They aren’t “fellowship trained,” they hung out with Brad for 2 weeks. Probably partied. Maybe did coke. Either way I’m sure it was a good time. And nowhere near a “fellowship,” which is what any random hospital CMO or admin would assume. You put fellowship somewhere and they are going to have a traditional allopathic 1+ year fellowship in their heads. They have no idea and probably didn’t even bother asking the candidate to explain it.

Brad made me take care of his dog.

Then he made me feel like I owed him for being there. Instead of teaching me he talked about how much he hated his ex wife and how much money he’s made in his career, his Tesla, and talked about his boat.

He invited me to go on his boat but the day we got there it was in maintenance and he proceeded to have a melt down and scream obscenities on the dock like a child.

Then he made me anesthetize myself with local and perform a skin biopsy on myself while he watched.

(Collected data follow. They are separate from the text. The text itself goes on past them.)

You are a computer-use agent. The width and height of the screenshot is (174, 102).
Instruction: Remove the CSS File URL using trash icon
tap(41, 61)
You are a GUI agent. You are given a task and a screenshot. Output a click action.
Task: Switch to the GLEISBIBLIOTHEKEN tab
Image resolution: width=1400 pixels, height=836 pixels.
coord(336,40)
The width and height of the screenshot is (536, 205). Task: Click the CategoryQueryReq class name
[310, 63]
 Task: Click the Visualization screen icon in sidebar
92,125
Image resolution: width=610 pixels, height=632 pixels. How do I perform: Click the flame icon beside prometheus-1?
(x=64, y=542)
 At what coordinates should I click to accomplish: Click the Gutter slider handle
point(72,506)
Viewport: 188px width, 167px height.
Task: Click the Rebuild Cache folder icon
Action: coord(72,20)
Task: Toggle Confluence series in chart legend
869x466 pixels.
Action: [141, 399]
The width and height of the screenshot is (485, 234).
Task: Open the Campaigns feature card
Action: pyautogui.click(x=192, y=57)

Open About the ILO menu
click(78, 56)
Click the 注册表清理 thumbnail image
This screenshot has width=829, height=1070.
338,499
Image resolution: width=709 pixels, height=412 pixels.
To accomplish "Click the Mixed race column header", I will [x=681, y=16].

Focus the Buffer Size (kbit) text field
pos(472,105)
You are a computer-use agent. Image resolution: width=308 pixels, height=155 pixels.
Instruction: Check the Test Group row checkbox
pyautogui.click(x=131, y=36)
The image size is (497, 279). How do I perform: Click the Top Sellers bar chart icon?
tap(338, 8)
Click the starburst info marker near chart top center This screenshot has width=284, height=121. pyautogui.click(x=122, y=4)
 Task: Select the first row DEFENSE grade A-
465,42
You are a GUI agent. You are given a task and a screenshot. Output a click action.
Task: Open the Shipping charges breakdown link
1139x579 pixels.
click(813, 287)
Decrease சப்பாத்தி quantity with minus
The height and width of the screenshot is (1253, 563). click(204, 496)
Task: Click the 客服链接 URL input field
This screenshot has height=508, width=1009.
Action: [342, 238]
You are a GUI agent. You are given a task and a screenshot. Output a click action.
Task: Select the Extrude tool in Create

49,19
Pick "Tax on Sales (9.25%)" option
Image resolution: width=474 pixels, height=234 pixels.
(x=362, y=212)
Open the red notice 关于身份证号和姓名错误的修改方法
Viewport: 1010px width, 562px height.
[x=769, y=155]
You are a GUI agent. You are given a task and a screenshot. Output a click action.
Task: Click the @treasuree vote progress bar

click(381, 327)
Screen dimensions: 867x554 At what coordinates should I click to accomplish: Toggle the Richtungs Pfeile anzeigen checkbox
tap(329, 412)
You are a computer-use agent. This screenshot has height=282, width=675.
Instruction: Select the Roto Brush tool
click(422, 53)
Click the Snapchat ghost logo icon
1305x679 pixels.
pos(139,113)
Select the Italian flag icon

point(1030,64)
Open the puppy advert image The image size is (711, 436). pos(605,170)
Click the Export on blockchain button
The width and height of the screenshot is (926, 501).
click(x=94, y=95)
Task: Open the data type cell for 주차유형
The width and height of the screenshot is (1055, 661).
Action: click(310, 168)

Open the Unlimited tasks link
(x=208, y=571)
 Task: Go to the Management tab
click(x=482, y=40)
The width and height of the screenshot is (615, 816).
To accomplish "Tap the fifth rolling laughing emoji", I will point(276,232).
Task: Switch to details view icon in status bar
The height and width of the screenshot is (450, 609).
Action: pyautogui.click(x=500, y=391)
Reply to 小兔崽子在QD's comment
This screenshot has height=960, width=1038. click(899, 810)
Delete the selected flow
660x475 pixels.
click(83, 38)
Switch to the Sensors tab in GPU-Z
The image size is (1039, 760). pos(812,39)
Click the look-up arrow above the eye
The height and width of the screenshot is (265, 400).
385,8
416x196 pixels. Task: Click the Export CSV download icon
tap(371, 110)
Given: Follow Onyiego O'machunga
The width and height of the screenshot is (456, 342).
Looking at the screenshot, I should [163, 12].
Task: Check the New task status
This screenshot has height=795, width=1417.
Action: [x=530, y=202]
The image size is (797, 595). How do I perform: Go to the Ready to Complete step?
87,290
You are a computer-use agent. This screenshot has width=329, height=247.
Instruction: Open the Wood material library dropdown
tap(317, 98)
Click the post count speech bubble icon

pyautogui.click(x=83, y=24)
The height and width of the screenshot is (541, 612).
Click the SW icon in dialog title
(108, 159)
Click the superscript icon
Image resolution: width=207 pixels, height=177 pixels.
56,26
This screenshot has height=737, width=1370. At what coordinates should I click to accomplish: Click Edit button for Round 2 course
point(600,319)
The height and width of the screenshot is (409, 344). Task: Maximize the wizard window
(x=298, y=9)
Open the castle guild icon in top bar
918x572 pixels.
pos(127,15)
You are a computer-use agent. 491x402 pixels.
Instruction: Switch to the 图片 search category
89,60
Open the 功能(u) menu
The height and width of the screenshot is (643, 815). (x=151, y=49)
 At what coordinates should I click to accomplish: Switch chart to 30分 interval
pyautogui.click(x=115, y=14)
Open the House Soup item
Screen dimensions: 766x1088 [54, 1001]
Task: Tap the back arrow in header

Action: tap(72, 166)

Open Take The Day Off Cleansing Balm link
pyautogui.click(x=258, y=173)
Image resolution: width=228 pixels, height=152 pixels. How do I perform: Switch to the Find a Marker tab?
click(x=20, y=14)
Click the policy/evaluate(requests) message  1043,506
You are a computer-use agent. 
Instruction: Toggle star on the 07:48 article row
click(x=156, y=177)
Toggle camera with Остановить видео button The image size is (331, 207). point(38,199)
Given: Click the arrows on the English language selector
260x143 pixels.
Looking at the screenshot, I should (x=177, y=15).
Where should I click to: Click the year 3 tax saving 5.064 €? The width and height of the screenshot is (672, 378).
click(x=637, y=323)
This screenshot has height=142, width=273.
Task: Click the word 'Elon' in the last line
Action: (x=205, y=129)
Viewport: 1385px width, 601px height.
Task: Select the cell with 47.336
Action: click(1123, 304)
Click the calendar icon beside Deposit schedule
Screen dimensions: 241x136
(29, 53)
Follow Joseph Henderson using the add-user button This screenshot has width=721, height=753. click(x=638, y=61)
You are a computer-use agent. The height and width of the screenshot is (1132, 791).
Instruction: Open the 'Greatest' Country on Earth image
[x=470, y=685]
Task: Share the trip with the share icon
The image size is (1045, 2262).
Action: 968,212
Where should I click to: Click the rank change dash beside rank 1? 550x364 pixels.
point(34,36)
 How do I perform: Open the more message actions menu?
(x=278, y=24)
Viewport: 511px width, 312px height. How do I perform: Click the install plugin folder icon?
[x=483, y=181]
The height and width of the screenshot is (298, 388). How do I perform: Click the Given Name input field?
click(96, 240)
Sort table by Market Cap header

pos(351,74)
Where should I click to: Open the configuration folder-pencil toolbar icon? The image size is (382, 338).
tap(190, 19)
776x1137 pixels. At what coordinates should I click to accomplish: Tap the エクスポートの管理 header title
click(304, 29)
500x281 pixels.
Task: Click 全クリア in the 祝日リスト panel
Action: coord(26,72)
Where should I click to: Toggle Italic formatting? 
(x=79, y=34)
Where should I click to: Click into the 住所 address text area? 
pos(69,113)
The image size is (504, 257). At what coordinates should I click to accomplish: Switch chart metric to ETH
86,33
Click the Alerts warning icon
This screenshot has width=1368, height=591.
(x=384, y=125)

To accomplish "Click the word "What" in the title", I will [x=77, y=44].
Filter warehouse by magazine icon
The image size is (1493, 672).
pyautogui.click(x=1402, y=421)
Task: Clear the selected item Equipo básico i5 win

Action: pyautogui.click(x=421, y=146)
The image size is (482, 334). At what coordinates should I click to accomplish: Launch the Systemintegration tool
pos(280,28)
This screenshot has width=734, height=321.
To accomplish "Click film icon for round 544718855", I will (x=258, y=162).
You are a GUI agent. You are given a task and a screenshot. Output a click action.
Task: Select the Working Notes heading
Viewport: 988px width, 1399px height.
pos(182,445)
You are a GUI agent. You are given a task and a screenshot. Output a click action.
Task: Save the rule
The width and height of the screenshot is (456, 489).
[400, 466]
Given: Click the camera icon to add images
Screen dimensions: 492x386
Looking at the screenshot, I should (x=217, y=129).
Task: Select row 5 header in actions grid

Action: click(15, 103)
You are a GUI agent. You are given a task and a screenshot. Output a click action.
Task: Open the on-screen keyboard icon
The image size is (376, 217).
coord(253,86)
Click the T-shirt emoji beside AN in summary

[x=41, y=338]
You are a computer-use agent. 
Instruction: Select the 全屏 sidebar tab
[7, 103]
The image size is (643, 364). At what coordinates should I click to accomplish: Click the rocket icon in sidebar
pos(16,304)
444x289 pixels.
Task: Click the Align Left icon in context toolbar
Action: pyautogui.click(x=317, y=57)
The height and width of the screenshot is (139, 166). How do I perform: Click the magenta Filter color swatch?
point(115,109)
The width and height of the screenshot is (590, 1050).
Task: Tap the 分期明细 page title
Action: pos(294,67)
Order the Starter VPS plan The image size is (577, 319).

Alpharetta, GA sucked terribly.

“Great experience”
 
Brad made me take care of his dog.

Then he made me feel like I owed him for being there. Instead of teaching me he talked about how much he hated his ex wife and how much money he’s made in his career, his Tesla, and talked about his boat.

He invited me to go on his boat but the day we got there it was in maintenance and he proceeded to have a melt down and scream obscenities on the dock like a child.

Then he made me anesthetize myself with local and perform a skin biopsy on myself while he watched.

Alpharetta, GA sucked terribly.

“Great experience”

That's about par for the course from what I've heard. Why would anyone subject themselves to that? No need to have be around that.